— YOUR ASSIGNMENT —
Please show every line from the entries that carries the word "computer".

#### INPUT MATERIAL

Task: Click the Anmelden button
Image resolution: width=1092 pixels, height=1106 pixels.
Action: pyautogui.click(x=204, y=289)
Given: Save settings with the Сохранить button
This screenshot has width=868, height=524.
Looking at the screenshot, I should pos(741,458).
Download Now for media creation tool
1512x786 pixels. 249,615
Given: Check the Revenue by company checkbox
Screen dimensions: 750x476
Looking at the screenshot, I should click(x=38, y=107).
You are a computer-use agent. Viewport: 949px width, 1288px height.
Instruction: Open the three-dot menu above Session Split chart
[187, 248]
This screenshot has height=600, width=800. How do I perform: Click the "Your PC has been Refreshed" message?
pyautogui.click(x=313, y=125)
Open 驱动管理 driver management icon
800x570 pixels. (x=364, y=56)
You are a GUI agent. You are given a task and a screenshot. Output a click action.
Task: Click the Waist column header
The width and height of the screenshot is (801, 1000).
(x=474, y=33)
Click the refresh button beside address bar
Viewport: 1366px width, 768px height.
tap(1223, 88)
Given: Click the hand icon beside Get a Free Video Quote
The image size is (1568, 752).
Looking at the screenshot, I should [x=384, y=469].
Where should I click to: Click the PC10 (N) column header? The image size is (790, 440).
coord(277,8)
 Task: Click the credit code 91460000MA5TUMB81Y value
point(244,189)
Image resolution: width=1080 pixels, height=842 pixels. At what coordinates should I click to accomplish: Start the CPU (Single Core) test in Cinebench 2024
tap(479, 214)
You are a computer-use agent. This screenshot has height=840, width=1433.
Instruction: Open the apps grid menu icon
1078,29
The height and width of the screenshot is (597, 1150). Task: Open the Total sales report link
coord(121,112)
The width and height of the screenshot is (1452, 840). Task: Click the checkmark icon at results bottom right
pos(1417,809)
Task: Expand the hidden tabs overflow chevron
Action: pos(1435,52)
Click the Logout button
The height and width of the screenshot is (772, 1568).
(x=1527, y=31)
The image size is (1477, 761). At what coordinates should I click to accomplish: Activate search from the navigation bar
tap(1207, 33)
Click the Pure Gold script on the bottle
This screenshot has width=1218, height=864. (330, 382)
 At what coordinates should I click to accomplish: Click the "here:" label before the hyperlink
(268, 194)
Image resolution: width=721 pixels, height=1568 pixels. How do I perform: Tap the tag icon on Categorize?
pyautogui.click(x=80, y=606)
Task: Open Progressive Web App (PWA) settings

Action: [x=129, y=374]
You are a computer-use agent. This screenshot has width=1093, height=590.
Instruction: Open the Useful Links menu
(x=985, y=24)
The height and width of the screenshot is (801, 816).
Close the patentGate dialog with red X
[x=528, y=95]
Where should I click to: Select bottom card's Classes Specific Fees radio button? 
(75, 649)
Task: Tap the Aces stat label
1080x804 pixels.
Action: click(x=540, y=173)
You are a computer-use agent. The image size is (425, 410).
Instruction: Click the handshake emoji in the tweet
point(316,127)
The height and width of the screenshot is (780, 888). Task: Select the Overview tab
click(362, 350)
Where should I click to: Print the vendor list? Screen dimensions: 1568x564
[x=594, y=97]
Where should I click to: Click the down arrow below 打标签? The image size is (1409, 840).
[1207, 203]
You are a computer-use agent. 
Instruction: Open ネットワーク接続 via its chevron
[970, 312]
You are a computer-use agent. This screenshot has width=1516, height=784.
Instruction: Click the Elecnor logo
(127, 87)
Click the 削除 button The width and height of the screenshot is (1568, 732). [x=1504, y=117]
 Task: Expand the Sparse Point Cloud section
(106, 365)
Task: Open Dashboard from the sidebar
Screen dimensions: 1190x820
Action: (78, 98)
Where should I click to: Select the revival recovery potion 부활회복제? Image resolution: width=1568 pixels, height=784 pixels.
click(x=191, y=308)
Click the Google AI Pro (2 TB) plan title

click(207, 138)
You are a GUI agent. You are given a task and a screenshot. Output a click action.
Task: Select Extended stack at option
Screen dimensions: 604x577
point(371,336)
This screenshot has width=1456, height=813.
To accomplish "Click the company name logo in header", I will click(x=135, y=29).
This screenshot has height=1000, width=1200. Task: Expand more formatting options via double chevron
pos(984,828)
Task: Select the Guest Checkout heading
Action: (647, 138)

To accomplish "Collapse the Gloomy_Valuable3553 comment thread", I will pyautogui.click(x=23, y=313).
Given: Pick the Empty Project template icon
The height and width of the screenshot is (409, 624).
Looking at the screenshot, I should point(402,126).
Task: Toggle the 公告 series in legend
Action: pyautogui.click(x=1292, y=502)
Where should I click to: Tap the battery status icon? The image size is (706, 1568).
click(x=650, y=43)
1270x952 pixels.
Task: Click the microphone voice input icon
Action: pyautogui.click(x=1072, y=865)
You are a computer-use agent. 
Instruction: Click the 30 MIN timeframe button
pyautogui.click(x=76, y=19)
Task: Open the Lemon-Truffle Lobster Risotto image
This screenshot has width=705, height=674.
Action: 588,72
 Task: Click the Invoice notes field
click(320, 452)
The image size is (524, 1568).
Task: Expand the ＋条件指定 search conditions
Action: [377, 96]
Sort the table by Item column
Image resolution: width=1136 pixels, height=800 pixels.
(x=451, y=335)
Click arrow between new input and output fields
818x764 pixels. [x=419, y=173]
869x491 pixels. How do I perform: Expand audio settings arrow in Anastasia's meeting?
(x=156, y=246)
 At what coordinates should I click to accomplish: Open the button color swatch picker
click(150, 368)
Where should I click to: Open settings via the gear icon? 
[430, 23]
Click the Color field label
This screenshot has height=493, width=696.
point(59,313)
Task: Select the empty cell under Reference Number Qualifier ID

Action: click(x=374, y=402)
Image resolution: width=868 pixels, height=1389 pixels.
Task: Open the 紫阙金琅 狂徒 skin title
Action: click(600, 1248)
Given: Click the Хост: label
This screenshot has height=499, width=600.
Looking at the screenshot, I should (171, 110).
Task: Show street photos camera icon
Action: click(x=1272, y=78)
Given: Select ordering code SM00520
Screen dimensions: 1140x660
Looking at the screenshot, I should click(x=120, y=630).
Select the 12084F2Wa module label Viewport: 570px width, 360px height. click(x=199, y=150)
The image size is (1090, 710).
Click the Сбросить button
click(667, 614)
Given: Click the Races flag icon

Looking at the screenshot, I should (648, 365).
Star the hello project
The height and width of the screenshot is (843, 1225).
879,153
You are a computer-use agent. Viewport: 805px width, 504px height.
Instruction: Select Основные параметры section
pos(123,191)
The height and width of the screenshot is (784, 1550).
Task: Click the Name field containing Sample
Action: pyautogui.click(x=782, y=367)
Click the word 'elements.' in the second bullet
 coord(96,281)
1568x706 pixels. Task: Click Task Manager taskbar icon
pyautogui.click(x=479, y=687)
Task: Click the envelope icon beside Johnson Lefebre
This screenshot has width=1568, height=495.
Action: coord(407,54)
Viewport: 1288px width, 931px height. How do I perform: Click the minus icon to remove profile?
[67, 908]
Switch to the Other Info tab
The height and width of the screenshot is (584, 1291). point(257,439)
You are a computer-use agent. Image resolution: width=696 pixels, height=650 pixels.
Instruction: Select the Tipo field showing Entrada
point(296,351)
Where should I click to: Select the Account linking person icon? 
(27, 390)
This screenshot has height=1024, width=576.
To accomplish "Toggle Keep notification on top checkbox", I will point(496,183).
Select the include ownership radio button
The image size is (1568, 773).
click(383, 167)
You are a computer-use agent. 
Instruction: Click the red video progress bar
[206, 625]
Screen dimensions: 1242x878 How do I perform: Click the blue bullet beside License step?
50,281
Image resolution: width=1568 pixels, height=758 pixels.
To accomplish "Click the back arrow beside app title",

########

— ANSWER BELOW —
You are a computer-use agent. Viewport: 949px width, 1288px height.
You are a computer-use agent. This screenshot has height=840, width=1433.
You are a computer-use agent. This screenshot has width=1093, height=590.
You are a computer-use agent. The image size is (425, 410).
You are a computer-use agent. 
You are a computer-use agent. This screenshot has width=1516, height=784.
You are a computer-use agent. 
You are a computer-use agent. Viewport: 805px width, 504px height.
You are a computer-use agent. Image resolution: width=696 pixels, height=650 pixels.
You are a computer-use agent. 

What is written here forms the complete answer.